When you don’t have to worry about hard times, you can spend all your time
enjoying the good times. There’s plenty of office politics, of course, and the
stress that comes with it, but the people in the Department of Nice are
secure in their positions. They know the check will be deposited every two
weeks into their account. They know their job will always be there. They know
that no matter what happens out there in the world, everything will be fine on
campus.
The director of the Department of Nice was
a pleasant fellow, described to me by his subordinates as a visionary. He
presented me with his card, which had two lines of letters indicating his
credentials. Other than Ph.D., I had no idea what the letter combinations
meant. Similarly, I could not figure why he was considered a visionary. Maybe
he described to his subordinates the world outside the campus. Maybe he told
them of his plans for expanding the Department of Nice. Maybe visionary
just means really nice.
The other thing about the director
that stood out to me as that he was very aware that I had no reason to be there
and we had no reason to meet. It was all ceremonial. Everyone else carried on
as if it mattered, but the director was the exception. Maybe that’s why they
see him as a visionary. He’s the one guy who knows there is no real purpose to
the Department of Nice other than to perpetuate the Department of Nice. Maybe
they admire him because he visionaried his way to a position where he
could afford a Mercedes.
The reason the managerial class is in
revolt since last November is not that they hate Trump or the people who
voted for him, at least not in a specific way. It’s that we are alien to them.

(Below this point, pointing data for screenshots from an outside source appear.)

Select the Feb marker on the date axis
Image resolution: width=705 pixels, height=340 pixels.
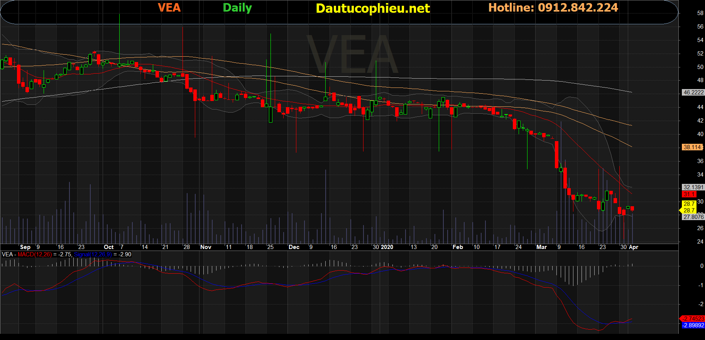point(458,247)
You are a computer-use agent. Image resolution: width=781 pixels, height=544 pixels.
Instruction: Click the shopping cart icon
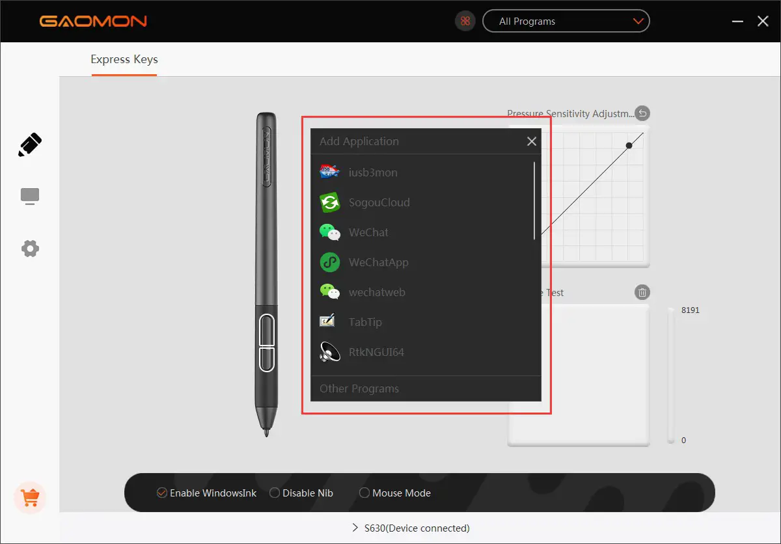point(30,498)
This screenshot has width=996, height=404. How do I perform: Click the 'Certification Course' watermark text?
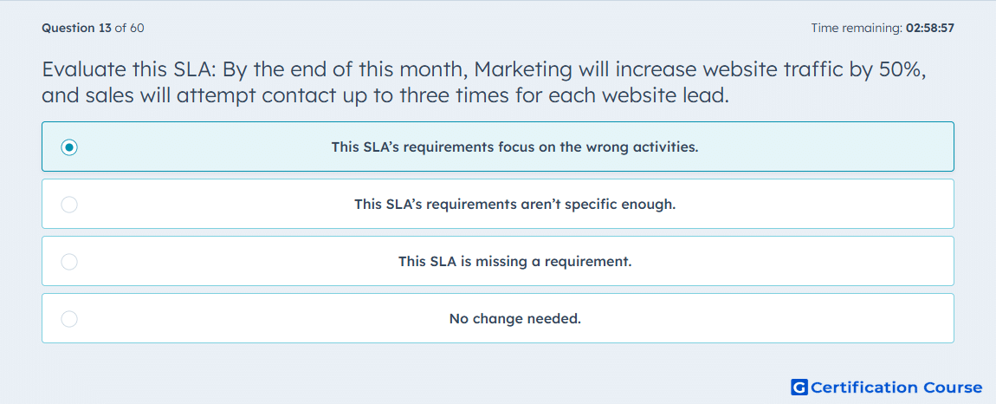897,388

The people on campus live different lives than the rest of us. They are vaguely
aware of the world of the Dirt People, but they no longer feel what we feel.
They have no fear of failure. They no longer feel angst. They no longer worry
about the ground under their feet. Unlike the bulk of America, the people in
the Department of Nice, know what tomorrow brings. In their world, everyone is
nice.
Coming home, I saw a cop I
know checking out a now familiar set of bums. The bums were dumped in
our slice of heaven by someone, maybe the city, maybe the state, I don’t know.
They just turned up the other day. They spend their days camped out by the Food
Lion or wandering the streets making a nuisance of themselves. For some
reason, I began to think of what it must have been like for Alaric and the
Goths to burst through the Porta Salaria and
see the Eternal City for the first time. I bet it was nice.